The optimum amount of belief to have is wide understanding but without acceptance. As a society you need to retain the belief that something can still be done.

Compare Y2K I suppose. The ideal outcome is that everyone looks around after the event and says, huh what a fuss about nothing, without realising that a ton of people worked really really hard.


Does a story such as one of these always become a self-fulfilling prophecy like a civilisation-scale Moore’s Law – a kind of vast Schelling point in the future? For good or ill?


I think what we’re missing rn is a story that gives us a path out of (waves hands) all of this.

Not a utopia so much as something which shows the hand of history leading us toward fairness, abundance, planetary balance, and so on. The journey not the destination.


Oh yeah so I’ve been listening to That Funny Feeling by Bo Burnham a bit too much this week. Here’s Phoebe Bridger’s cover (YouTube).

Female Colonel Sanders, easy answers, civil war
The whole world at your fingertips, the ocean at your door
The live-action Lion King, the Pepsi Halftime Show
Twenty-thousand years of this; seven more to go.

Oof.


Cultural Fugue

One of my favourite apocalypses is from Stars In My Pocket Like Grains of Sand (Wikipedia), Samuel Delany’s space opera/erotic love story/semiotic laboratory experiment/top 10 fave books ever.

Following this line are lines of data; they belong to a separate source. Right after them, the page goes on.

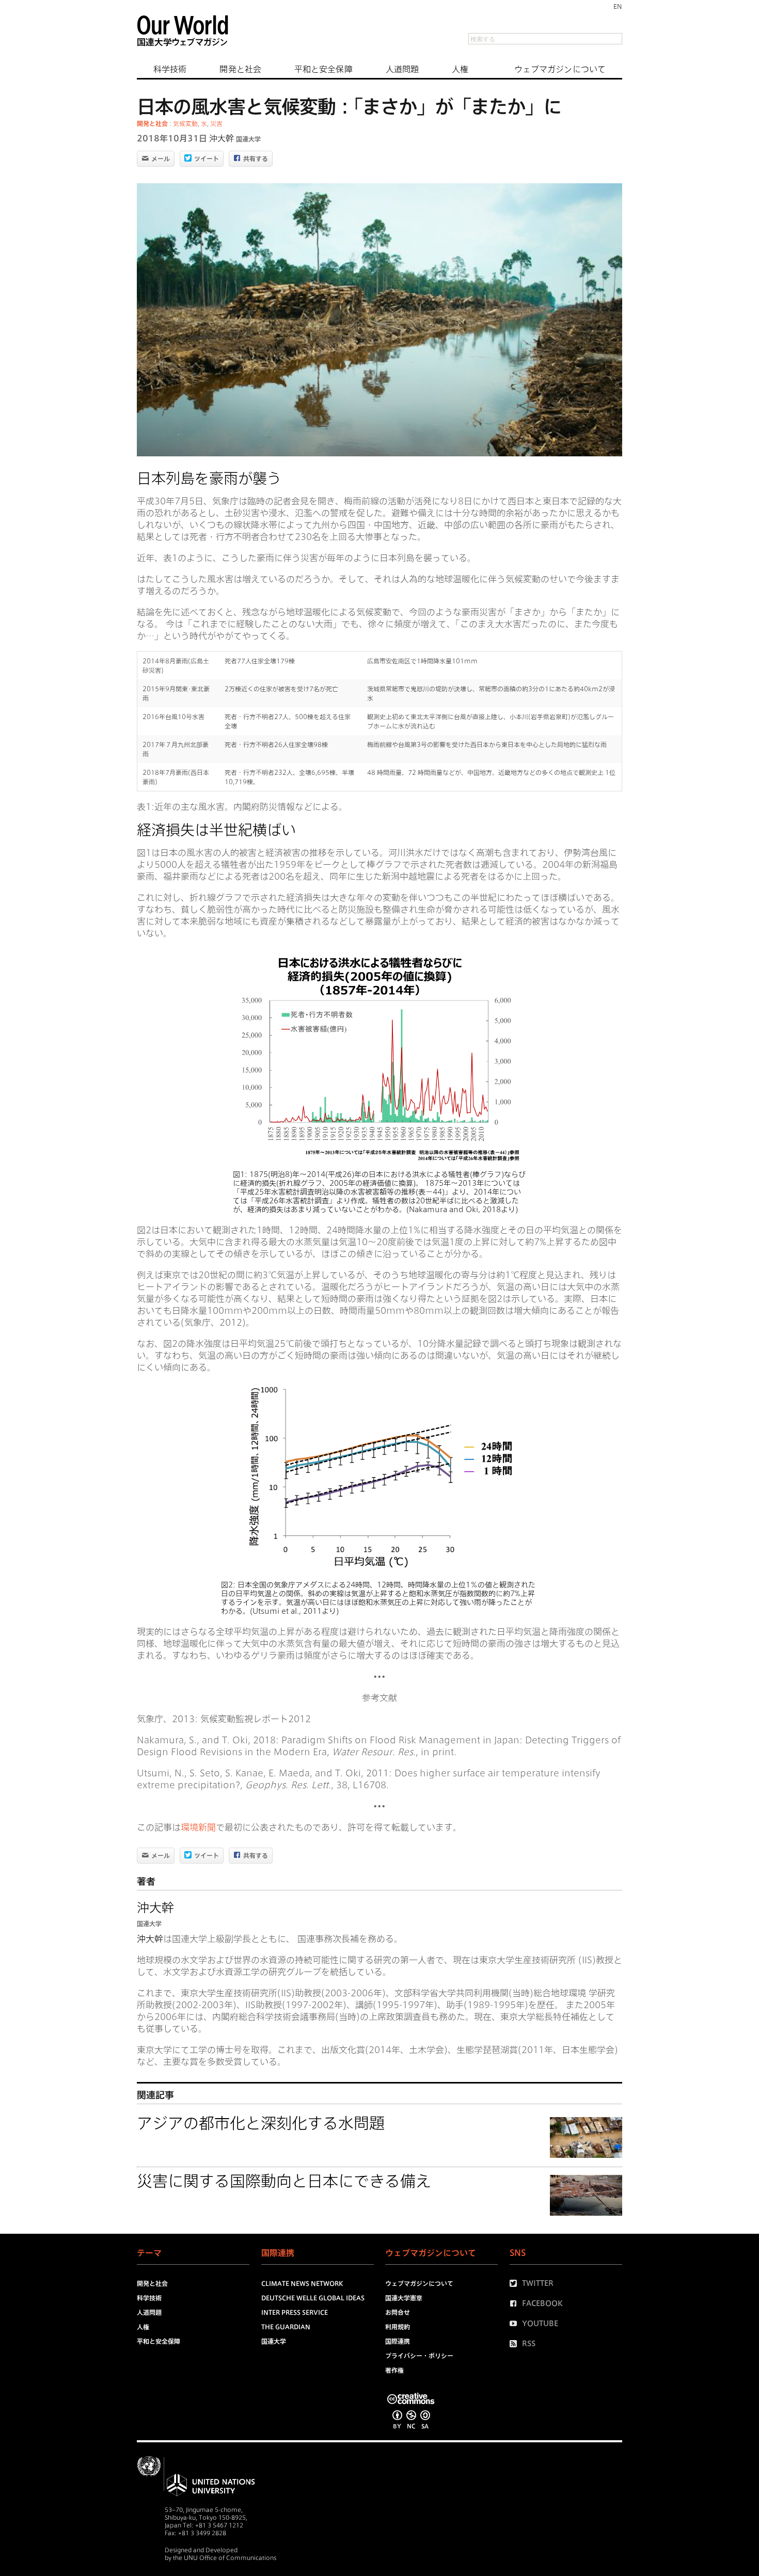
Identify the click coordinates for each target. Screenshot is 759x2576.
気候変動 (185, 123)
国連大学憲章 (403, 2298)
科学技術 (169, 69)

For a world to go into Cultural Fugue–for the socioeconomic pressures to reach a point of technological recomplication and perturbation where the population completely destroys all life across the planetary surface–takes a lot of catastrophe. There are more than six thousand worlds in the Federation of Habitable Worlds. And Cultural Fugue is very rare.

It is a mystery. People see signs of it anywhere and everywhere, and are terrified, but the actual mechanism is unknown – it appears to be a runaway social process that results in the self-destruction of an entire planet.

Fire fell from the sky. Deserts melted to slag. Urban complexes, runs through the wild, and tribal federations were scorched away like flavors burned out of over-charred foods. Cultural Fugue, perhaps.

Cultural Fugue seems opaque and its causes absurd and then I look at the way that the UK and the US are both tearing themselves apart, and I think of Easter Island and I think of this.

It doesn’t have as much resolution as the other two so it’s not as actionable in a funny sort of way. You just read the news and shudder.